Inhibition of prostaglandin E2 (PGE2) production effectively limits inflammation in horses, however nonspecific prostaglandin blockade via cyclooxygenase (COX) inhibition elicits deleterious gastrointestinal side effects in equine patients. Thus, more selective PGE2 targeting therapeutics are needed to treat inflammatory disease in horses. One potential target is microsomal prostaglandin E-synthase-1 (mPGES-1), which is the terminal enzyme downstream of COX-2 in the inducible PGE2 synthesis cascade. This enzyme has yet to be studied in equine leukocytes, which play a pivotal role in equine inflammatory disease. The objective of this study was to determine if mPGES-1 is a PGE2-selective anti-inflammatory target in equine leukocytes. To evaluate this objective, leukocyte-rich plasma (LRP) was isolated from equine whole blood collected via jugular venipuncture of six healthy adult horses of mixed breeds and genders. LRP was primed with granulocyte-monocyte colony-stimulating factor (GM-CSF) and stimulated with lipopolysaccharide (LPS) in the presence or absence of an mPGES-1 inhibitor (MF63), a COX-2 inhibitor (NS-398), or a nonselective COX inhibitor (indomethacin). Following treatment, mPGES-1 and COX-2 mRNA and protein levels were measured via qPCR and western blot, respectively, and PGE2, thromboxane (TXA2) and prostacyclin (PGI2) levels were measured in cellular supernatants via ELISA. This study revealed that LPS significantly increased mPGES-1 mRNA, but not protein levels in equine LRP as measured by qPCR and western blot, respectively.

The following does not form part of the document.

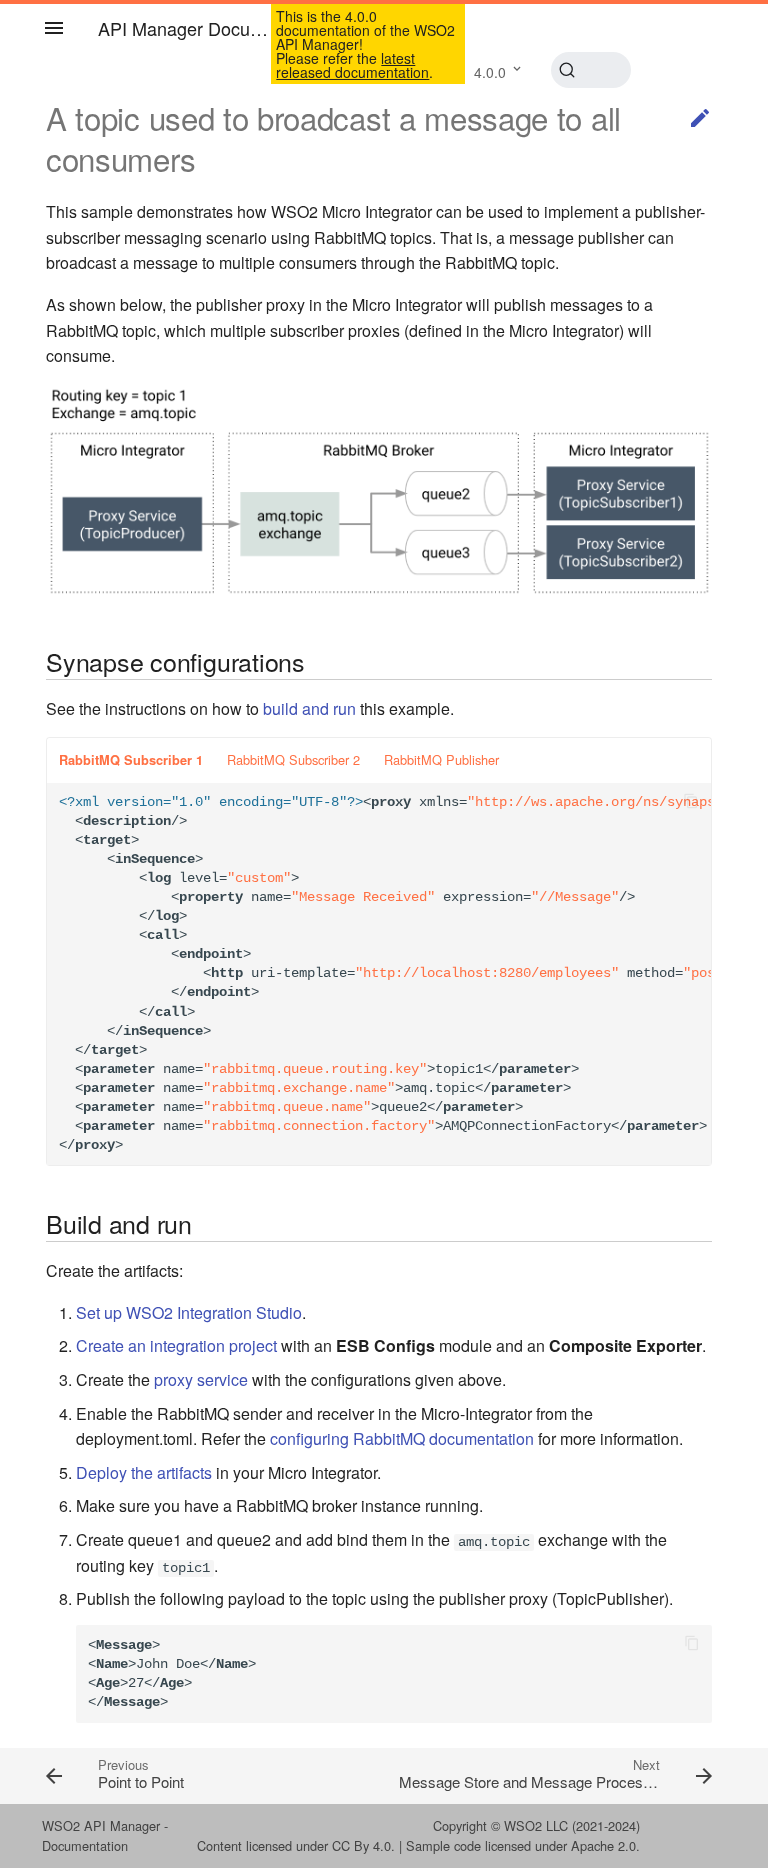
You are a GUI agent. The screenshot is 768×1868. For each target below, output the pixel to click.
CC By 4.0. (363, 1845)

In contrast, COX-2 mRNA and protein were coordinately induced by LPS. Importantly, treatment of LPS-stimulated leukocytes with indomethacin and NS-398 significantly reduced extracellular concentrations of multiple prostanoids (PGE2, TXA2 and PGI2), while the mPGES-1 inhibitor MF63 selectively inhibited PGE2 production only. mPGES-1 inhibition also preserved higher basal levels of PGE2 production when compared to either COX inhibitor, which might be beneficial in a clinical setting. In conclusion, this work identifies mPGES-1 as a key regulator of PGE2 production and a PGE2-selective target in equine leukocytes. This study demonstrates that mPGES-1 is a potentially safer and effective therapeutic target for treatment of equine inflammatory disease when compared to traditional non-steroidal anti-inflammatory drugs.